I’m currently writing some code to handle serial communications between an embedded system and a computer. The embedded system can be disconnected and reconnected freely and my code needs to be able to handle this graciously.
My approach is to handle the serial communicatiouns asynchroulously in a seperate thread. When the serial device disconnects the thread exits and I can attempt to reconnect. This should start a new thread and resume the communications.
#include <thread>
void SerialCommunication(std::stop_token stoken)
{
ControllerSerial.Connect();
while (true)
{
// Read the string
if (bytes > 0) {
// If there are bytes, parse them
}
else {
// If there are no bytes then the connection is lost, exit the thread
break;
}
if (stoken.stop_requested()) {
// Exit the thread when requested to
break;
}
}
}
// empty jthread as a placeholder
std::jthread SerialCommThread;
int main(int, char**)
{
if (ImGui::Button("Start comms"))
{
SerialCommThread = std::jthread(&SerialCommunication);
}
if (ImGui::Button("Stop comms"))
{
SerialCommThread.request_stop();
SerialCommThread.join();
}
}
When I run the code and click the Start comms
button the thread runs and my data is parsed correctly.
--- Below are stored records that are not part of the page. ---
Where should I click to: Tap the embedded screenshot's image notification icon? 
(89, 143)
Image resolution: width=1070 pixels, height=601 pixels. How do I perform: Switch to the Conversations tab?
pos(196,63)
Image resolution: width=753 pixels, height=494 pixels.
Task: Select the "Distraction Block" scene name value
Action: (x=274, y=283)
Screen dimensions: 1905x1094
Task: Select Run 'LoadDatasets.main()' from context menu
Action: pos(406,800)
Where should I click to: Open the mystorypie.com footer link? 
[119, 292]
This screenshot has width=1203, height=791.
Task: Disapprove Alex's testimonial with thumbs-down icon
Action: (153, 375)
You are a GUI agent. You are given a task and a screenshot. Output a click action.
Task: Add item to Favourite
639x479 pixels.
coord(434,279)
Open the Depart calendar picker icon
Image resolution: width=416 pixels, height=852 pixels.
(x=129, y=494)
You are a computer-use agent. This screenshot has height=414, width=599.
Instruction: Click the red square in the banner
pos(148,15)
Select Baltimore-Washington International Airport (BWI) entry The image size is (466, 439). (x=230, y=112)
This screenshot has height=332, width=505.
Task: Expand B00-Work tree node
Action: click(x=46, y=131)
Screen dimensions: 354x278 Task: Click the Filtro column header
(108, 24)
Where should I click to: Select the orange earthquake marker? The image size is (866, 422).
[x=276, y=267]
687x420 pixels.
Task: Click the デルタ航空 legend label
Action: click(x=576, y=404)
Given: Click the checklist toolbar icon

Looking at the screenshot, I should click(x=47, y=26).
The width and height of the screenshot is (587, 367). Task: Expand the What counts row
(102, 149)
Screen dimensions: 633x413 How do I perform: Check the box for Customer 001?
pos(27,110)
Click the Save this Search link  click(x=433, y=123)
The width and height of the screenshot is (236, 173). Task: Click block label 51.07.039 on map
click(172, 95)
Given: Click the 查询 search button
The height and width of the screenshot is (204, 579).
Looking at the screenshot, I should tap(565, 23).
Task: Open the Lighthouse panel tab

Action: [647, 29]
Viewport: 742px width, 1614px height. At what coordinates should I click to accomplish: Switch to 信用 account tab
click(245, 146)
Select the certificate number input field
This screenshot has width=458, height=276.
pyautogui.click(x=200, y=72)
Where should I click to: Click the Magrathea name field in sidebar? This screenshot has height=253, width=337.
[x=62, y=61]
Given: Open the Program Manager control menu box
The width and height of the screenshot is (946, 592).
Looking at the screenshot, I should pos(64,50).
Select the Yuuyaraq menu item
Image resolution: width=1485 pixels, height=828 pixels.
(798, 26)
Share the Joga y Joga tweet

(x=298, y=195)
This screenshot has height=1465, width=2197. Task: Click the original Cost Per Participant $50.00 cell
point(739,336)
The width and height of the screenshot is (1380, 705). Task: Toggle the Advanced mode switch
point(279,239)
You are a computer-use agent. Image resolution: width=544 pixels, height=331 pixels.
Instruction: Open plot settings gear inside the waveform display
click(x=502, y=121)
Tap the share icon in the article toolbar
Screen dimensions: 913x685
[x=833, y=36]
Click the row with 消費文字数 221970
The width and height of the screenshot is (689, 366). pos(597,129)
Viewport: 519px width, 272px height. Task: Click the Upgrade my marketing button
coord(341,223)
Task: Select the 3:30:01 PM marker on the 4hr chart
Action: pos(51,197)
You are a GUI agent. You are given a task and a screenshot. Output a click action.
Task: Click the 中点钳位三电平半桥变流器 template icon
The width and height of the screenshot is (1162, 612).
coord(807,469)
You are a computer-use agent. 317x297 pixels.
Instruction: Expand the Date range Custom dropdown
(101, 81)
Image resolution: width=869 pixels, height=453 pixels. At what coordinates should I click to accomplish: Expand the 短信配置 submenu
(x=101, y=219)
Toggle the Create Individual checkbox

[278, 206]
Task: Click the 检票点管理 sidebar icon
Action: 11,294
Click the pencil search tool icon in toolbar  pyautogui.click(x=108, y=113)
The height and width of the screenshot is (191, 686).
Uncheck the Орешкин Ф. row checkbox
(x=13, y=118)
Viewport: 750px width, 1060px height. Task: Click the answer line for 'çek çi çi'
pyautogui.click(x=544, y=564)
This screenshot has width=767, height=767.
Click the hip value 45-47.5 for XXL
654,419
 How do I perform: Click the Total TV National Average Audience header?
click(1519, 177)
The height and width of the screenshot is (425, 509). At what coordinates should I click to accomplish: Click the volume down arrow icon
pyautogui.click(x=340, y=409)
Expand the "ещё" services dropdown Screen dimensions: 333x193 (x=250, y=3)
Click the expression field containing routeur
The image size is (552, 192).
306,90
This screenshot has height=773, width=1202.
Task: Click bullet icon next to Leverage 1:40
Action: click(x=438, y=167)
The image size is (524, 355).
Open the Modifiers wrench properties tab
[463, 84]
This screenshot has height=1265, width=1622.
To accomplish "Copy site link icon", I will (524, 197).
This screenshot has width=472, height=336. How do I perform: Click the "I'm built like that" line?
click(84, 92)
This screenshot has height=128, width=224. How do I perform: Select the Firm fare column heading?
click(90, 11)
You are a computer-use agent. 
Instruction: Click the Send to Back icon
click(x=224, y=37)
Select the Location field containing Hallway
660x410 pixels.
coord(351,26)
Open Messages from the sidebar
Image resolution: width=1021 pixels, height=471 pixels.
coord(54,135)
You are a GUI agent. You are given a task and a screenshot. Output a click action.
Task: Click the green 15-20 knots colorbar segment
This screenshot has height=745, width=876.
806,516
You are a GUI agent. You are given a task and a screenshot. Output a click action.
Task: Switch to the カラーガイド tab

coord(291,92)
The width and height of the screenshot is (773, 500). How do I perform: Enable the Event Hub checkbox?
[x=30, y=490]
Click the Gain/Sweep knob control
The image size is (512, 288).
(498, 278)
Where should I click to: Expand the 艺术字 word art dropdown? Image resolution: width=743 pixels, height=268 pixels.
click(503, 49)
When I click Stop comms
the SerialCommThread
is exited and the data stops coming in.
However, if I now click Start comms
again, the SerialCommThread
exits immediately.
I’m assuming that I’m making a completely new thread that can be accessed via SerialCommThread
. But it seems there is some persistance somewhere and I haven’t been able to figure out where this comes from.